PROBLEM TO SOLVE:
The result should be every line of the listing that contains "chart".

RECORDS SHOWN:

--------------------------------

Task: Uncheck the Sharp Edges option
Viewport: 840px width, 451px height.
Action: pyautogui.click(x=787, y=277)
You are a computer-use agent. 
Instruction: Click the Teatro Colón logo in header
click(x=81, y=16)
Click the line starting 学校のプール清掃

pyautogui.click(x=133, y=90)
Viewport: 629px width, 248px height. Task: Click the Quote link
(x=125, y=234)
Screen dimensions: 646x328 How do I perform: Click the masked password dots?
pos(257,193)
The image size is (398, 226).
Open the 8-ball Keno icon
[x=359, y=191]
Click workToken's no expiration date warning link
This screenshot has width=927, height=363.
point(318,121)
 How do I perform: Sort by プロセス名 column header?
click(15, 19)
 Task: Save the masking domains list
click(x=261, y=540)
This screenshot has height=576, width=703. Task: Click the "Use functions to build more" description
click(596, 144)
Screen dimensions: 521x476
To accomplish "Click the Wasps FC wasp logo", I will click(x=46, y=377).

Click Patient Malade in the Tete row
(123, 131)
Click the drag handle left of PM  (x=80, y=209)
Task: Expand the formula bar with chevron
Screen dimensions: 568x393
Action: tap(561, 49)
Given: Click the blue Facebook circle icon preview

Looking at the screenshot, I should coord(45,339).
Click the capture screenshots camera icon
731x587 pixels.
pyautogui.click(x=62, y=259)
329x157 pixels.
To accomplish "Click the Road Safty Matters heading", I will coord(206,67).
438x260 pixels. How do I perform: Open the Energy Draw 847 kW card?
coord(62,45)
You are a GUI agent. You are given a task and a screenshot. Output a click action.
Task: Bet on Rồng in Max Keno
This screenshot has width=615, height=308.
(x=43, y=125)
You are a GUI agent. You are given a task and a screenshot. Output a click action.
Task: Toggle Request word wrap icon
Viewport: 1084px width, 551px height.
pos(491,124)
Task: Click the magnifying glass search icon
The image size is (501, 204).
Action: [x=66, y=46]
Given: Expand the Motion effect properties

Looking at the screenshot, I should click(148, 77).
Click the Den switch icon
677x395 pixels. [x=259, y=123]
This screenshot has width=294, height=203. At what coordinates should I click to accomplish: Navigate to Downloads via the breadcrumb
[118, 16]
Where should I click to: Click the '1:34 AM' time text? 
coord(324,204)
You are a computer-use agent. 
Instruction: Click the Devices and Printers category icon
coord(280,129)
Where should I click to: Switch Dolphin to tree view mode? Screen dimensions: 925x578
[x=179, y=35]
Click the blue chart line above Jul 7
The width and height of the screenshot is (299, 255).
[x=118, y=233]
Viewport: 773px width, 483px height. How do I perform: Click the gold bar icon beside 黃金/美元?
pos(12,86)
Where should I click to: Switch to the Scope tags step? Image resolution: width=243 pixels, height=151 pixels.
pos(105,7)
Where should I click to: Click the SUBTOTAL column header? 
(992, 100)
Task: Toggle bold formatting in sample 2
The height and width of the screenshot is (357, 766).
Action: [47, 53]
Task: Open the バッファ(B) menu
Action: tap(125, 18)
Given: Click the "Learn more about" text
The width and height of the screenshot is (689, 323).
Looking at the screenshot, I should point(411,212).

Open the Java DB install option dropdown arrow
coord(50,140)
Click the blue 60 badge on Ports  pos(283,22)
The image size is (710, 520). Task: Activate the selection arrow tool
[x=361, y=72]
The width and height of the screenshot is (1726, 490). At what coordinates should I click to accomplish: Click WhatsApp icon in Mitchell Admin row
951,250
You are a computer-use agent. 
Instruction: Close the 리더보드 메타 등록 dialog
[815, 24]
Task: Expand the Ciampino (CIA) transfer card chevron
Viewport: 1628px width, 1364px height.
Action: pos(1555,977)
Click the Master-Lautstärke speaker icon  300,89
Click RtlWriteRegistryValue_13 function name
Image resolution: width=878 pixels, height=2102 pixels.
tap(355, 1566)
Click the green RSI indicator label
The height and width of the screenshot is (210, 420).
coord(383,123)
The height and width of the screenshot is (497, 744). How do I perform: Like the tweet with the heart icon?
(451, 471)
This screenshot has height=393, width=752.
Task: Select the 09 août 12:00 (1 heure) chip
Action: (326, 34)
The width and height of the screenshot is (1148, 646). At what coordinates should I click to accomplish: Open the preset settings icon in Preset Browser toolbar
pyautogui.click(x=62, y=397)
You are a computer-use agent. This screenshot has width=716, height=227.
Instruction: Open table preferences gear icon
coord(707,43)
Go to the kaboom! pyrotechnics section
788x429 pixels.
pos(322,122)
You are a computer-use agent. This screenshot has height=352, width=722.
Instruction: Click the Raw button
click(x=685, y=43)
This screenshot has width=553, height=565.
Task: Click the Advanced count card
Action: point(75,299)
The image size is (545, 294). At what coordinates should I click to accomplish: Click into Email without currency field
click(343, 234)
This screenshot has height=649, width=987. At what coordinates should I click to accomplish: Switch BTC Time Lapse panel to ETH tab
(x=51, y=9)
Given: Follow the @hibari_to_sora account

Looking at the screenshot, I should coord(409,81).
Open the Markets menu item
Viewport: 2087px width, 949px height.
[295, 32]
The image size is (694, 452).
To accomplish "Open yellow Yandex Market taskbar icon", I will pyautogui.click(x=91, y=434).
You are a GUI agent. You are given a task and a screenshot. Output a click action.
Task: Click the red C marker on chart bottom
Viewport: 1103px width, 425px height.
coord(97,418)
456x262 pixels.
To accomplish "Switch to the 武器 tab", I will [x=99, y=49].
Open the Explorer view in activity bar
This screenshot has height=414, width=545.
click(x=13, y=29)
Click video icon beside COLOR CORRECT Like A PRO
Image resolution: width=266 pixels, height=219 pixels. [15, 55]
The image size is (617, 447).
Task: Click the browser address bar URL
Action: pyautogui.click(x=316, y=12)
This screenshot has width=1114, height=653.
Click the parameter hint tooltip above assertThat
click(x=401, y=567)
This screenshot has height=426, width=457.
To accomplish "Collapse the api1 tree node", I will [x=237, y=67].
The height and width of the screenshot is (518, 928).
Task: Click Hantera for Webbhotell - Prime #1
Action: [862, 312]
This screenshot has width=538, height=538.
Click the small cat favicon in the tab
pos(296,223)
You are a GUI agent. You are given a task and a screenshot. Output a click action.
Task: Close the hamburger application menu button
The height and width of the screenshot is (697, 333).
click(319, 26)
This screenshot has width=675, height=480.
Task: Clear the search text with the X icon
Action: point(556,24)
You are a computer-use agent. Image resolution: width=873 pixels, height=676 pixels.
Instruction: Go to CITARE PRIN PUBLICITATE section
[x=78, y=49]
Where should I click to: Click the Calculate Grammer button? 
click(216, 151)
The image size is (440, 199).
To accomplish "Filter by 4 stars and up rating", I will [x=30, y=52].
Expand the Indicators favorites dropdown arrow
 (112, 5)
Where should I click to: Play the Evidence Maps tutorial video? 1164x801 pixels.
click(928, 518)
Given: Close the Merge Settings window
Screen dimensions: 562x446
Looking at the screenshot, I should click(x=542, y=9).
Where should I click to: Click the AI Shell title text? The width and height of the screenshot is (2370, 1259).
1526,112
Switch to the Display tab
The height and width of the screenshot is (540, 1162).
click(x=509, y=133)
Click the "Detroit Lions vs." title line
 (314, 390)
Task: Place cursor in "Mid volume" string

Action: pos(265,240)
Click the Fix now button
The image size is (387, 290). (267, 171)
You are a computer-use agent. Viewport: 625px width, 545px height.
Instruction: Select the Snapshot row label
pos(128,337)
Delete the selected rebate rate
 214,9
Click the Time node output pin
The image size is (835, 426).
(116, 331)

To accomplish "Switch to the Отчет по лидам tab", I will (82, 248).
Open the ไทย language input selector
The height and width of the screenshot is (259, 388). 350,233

--------------------------------

SOLUTION TO THIS PROBLEM:
Click the blue chart line above Jul 7
Task: Click the red C marker on chart bottom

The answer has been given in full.